Required work
1. In the mailing list reply, what format does the writer propose in place of "NAME-EXTENSION"?
2. From the mailing list reply, please output everything from "Why not make" down to "with no changes.", word for word.

Reading passage
2007-10-23 Thread Ted Husted
On 10/23/07, Don Brown <[EMAIL PROTECTED]> wrote:
>  * Ability to customize XML and JSON output (declare a result named
> "NAME-EXTENSION", e.g. "success-xml"

Why not make this "name.extension", and make it part of the core framework?

Instead of just having one default result, we could have a default
result for various extension types. Not just for this plugin, but for
all XWork2 applications.


> The reason all the Rails features are supported is a blatantly copied
> their design and conventions.  In addition to easing the transition of
> one familiar with Rails and using a proven design, it means clients
> written for Rails apps will work with no changes.

I'd suggest that then we just call this the "Rails" plugin, but I
believe that Rails is a protected mark. In any event, we might want to
start thinking of this plugin as a way to run Rails-type applications
in a Struts environment, and perhaps come up with a name that
communicates that goal.


> The pieces that are
> missing are the backend, database-touching stuff like ActiveRecord or
> the automatic HTML generation.  So while you wouldn't get the quick
> initial development speed of Rails, you get all the core framework
> support and then some.

Oh, I don't know. Throw in JPA and some Maven archetypes, and you
could hit the ground running for the common use cases. A key technique
might be to develop archetypes that we could run for adding new
pages/actions/entities/tests to existing applications. Between POJO
Actions and codebehinds, we might be able to do useful CRUD with zero
lines of Struts framework code.

Supplied material
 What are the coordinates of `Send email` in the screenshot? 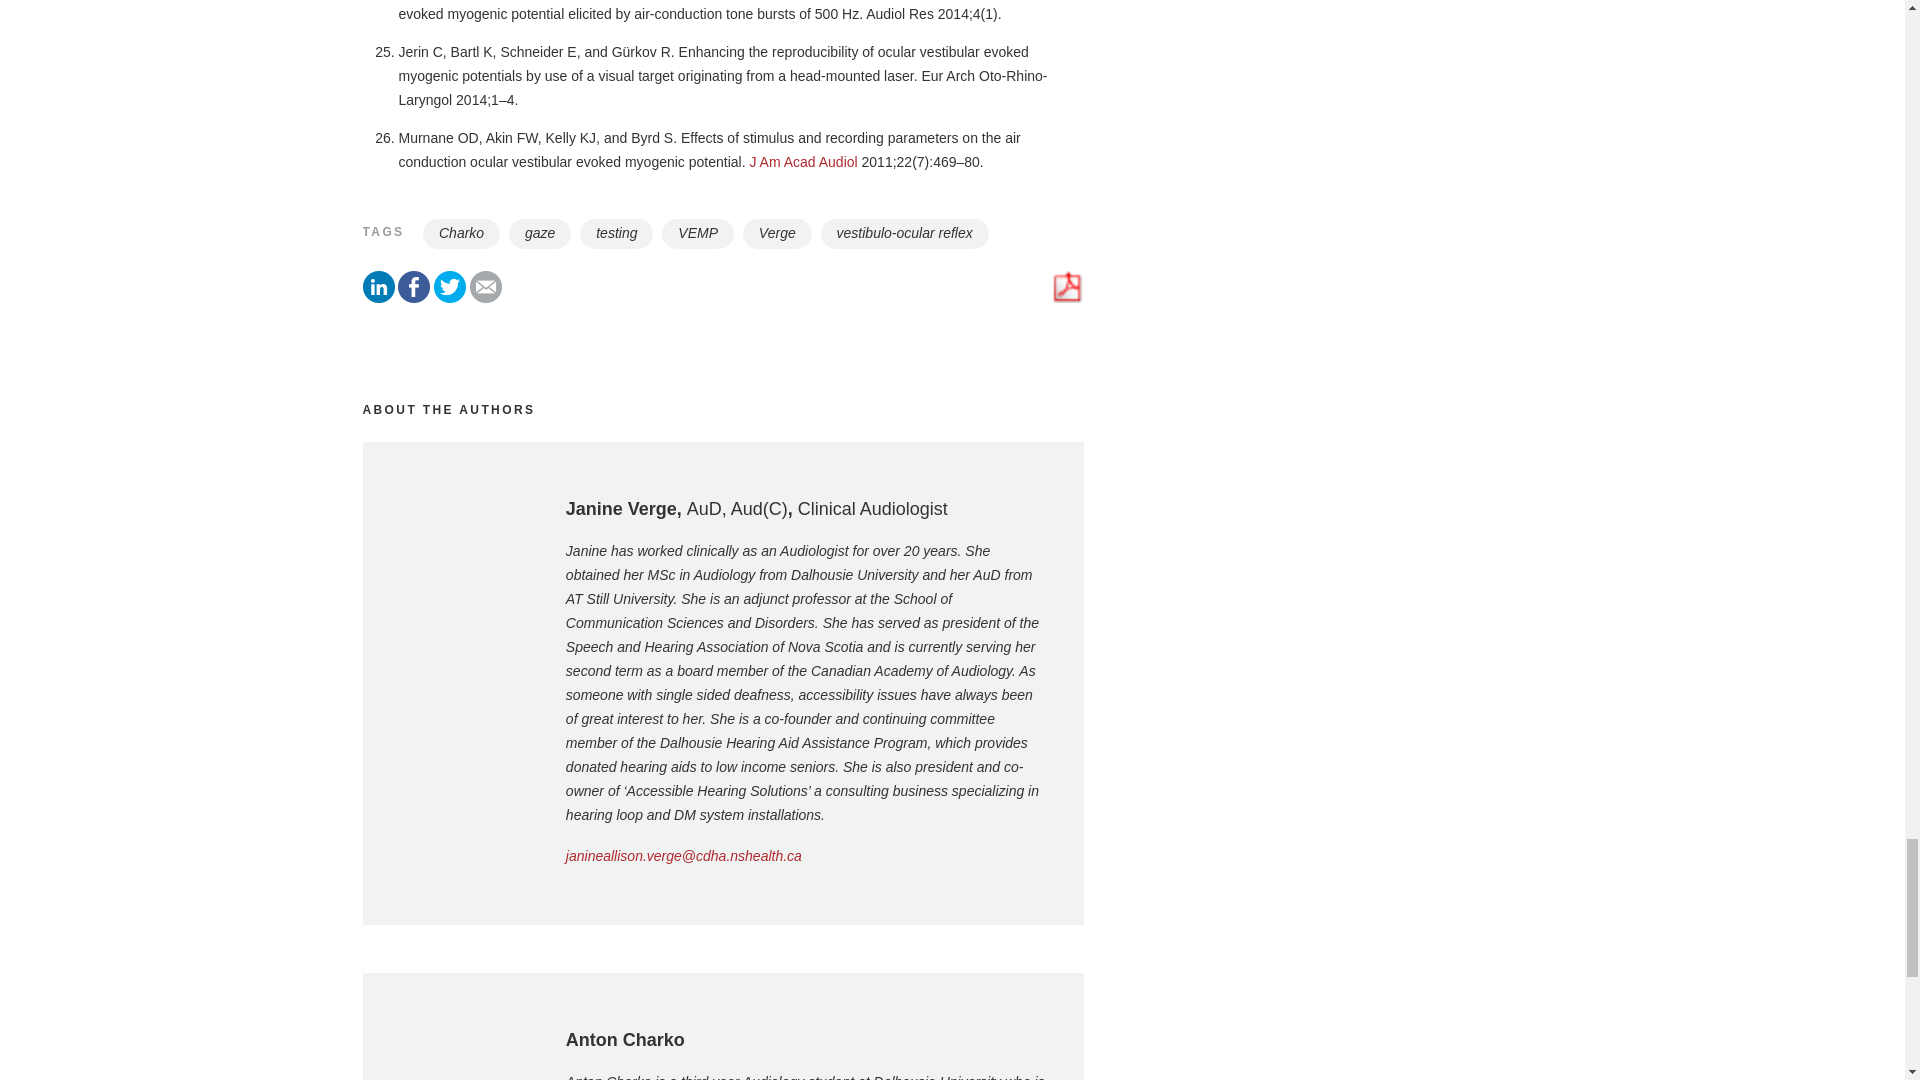 It's located at (486, 298).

Exercise results
1. "name.extension"

2.
Why not make this "name.extension", and make it part of the core framework?

Instead of just having one default result, we could have a default
result for various extension types. Not just for this plugin, but for
all XWork2 applications.


> The reason all the Rails features are supported is a blatantly copied
> their design and conventions.  In addition to easing the transition of
> one familiar with Rails and using a proven design, it means clients
> written for Rails apps will work with no changes.